Now serving dynamic and static pages

I was initially against using Blosxom to generate static pages as it would have meant duplication of information on my harddrive. Why should I have countless HTML and RSS files in addition to the TXT versions of my weblog entries? I then thought that it would be nice to generate static pages which played nicely with HTTP HEAD and the If-Modified-Since header. I still didn’t want the space overhead when, chances are, people were only interested in conditional downloads of the HTML and RSS pages in the category directories. Why not do both static and dynamic downloads?

I have wiped out my older rewrite rules in my Apache configuration for this weblog in favour of the following monster rule:

RewriteRule	
^(([a-zA-Z0-9]+/)*[0-9]+(/[0-9]+)*/?(index\..*)?$)
blosxom.cgi/$1	
[L]

That first part matches up archive entries by year, month and date in every category, possibly followed by an index page. (True, someone could post a URL which repeats a string of slash-separated numbers and it would still be processed, but it would have done so under the old rules as well. Maybe I will change that to force a “YYYY/MM/DD” format to the archives at a later date.) The “blosxom.cgi/$1” dictates than anyone submitting a request matching the first expression is served a dynamic request, while the “[L]” portion tells the rewrite engine not to process anymore rewrite requests.

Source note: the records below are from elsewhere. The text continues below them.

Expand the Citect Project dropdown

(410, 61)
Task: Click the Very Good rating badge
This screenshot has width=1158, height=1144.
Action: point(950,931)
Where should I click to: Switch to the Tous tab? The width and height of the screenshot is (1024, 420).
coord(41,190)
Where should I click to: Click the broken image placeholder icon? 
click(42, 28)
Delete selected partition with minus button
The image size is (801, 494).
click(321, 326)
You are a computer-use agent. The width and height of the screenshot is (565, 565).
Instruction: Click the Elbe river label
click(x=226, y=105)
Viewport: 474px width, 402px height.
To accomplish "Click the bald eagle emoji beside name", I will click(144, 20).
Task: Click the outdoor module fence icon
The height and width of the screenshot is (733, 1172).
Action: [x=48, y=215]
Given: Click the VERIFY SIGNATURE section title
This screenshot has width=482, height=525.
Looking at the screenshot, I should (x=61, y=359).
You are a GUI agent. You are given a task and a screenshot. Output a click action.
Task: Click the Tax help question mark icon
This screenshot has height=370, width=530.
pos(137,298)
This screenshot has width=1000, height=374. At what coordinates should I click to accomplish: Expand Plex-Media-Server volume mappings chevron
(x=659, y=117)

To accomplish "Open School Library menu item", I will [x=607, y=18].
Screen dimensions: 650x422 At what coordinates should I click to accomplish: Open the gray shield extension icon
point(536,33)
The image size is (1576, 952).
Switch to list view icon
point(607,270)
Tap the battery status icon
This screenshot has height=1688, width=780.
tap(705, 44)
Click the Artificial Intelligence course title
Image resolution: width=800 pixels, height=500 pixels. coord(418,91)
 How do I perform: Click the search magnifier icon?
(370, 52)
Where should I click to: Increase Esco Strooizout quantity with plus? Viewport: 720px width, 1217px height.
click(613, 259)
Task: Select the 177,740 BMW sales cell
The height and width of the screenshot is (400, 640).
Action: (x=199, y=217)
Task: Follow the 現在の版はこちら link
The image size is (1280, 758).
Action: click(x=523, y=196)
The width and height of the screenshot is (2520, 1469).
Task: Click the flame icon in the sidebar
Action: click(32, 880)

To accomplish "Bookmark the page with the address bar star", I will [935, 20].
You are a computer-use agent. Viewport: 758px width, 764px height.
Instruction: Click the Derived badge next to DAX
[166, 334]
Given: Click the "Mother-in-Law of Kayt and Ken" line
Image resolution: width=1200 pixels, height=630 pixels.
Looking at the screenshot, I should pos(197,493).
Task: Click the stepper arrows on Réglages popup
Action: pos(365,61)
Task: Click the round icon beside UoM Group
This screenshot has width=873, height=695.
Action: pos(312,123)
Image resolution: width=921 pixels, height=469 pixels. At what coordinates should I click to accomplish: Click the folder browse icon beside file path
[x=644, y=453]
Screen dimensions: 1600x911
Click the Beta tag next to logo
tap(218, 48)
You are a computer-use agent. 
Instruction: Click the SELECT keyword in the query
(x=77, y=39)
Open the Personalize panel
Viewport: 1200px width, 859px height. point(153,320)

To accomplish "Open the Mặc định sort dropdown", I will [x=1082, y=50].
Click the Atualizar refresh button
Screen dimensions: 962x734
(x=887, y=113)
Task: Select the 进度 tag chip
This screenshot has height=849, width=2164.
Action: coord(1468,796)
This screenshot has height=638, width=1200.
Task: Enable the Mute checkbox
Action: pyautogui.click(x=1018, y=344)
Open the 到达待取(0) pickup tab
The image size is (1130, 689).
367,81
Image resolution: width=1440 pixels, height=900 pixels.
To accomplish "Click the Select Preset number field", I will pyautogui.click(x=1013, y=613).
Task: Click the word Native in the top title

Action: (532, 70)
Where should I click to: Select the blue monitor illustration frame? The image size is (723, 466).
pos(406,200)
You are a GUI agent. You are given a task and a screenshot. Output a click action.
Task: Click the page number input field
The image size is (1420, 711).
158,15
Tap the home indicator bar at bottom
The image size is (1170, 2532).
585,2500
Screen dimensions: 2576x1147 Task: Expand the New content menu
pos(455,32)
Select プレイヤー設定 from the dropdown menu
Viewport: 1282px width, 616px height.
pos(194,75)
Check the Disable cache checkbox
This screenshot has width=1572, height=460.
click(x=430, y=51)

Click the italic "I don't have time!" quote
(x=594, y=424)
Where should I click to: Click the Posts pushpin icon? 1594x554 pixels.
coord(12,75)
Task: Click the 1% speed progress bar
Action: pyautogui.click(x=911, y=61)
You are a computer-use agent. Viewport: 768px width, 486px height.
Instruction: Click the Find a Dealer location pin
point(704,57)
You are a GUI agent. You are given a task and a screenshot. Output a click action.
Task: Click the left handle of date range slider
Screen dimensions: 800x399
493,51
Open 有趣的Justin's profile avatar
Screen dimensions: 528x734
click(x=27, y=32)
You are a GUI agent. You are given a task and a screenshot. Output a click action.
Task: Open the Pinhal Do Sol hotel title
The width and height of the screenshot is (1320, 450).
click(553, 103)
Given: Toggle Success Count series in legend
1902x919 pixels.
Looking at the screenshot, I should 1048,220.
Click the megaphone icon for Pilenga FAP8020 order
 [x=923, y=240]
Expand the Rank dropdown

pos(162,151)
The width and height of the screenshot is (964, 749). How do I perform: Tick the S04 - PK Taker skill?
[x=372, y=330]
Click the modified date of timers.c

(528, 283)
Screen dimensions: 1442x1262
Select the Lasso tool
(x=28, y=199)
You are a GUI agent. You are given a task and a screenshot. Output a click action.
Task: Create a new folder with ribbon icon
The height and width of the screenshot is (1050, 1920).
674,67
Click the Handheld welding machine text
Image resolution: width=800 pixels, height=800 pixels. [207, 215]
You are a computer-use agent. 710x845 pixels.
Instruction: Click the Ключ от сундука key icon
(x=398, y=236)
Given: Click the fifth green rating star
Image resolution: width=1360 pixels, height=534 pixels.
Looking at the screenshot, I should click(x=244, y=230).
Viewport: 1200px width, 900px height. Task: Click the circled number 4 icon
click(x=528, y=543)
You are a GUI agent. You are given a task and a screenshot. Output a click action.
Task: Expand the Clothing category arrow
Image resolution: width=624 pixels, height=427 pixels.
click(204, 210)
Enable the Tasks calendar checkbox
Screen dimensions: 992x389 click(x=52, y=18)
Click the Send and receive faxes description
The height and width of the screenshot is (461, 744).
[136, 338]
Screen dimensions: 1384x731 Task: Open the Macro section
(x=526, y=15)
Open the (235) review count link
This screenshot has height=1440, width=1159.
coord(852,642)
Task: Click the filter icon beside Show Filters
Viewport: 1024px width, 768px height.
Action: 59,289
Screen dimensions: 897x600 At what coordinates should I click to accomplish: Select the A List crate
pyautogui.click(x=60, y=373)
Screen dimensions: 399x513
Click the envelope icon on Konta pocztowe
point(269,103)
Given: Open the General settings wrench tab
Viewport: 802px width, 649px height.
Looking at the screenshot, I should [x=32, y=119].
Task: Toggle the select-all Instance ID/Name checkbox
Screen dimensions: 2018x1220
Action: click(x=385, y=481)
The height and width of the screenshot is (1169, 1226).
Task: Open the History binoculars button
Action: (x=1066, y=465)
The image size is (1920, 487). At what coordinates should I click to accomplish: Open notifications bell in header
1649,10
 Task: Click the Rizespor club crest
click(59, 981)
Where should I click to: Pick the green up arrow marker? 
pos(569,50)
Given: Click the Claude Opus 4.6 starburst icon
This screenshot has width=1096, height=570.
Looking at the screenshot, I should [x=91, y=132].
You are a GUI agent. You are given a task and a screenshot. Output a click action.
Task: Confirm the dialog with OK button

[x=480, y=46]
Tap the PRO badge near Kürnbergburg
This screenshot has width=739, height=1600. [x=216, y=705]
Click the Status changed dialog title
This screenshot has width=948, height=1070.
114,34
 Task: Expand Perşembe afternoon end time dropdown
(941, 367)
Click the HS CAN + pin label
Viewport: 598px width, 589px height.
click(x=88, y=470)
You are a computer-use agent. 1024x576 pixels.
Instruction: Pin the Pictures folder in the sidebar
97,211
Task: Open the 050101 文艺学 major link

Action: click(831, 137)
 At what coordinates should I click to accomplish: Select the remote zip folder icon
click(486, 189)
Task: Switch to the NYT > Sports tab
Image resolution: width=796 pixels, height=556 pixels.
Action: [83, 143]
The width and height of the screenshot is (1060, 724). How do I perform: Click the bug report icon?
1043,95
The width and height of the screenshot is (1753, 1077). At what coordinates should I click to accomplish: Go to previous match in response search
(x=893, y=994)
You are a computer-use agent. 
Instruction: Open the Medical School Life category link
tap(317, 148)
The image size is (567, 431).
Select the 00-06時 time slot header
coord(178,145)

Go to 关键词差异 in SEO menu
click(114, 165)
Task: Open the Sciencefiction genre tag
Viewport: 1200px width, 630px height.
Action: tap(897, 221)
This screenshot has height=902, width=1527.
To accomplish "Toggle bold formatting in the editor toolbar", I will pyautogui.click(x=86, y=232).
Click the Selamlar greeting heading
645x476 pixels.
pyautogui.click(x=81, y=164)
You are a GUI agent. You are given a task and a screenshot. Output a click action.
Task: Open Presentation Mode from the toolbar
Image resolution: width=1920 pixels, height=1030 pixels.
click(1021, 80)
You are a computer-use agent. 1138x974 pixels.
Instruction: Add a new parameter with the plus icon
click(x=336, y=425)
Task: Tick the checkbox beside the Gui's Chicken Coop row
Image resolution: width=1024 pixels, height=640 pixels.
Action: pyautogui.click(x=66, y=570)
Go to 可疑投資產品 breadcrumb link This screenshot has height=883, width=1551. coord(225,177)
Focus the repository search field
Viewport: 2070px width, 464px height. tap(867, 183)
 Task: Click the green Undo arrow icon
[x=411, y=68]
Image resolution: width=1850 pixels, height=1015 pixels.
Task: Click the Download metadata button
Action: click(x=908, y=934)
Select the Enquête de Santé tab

The above rule means that anyone requesting category pages not archived by date will receive a statically generated page. (I now have a script which will statically generate any modified pages and then remove any pages archived by date in order to save space.) Anyone requesting archives by date will receive a dynamic page.

I’m certain the above rule can be further optimised, but it’s good enough for now. If you use it and optimise it, please let me know.

Update: Some Apache mod_rewrite hacking has resulted in the following new set of rules:

RewriteRule     
^(([a-zA-Z]+(/[a-zA-Z]+)*/)?(index\.(html|rss))?$)
-
[L]

RewriteRule
^(([a-zA-Z]+/)*200[2-9](/[0-1]?[0-9])?(/[0-3]?[0-9])?(/(index\.[a-zA-Z0-9]*)?)?$)
blosxom.cgi/$1
[L]

RewriteRule
^blosxom.cgi/(.*)$
-
[L]

RewriteRule
^(([a-zA-Z]+(/[a-zA-Z]+)*/)?[a-zA-Z0-9\-_\+]+.\html$)
blosxom.cgi/$1
[L]

That first rule allows HTML and RSS index pages for category URLs to escape rewriting and display the static page. The second rule is the same as my original rule above in that it serves dynamic pages for posts by date, but it also limits the valid values for the year, month and day. You can still enter an invalid date, it’s just a little more difficult. The third rule exists because Apache sometimes failed to stop the rewrite process after the previous rule. Finally, the last rule serves up dynamic single-entry permalinks.

You might notice that I have placed limitations on valid category names, post names and flavour names. It’s doubtful that I will have a category which contains numeric characters, or a post or flavour which contains characters other than alphanumeric.

Once again, if you use any of these rules and change them, I’d like to hear about the changes you make.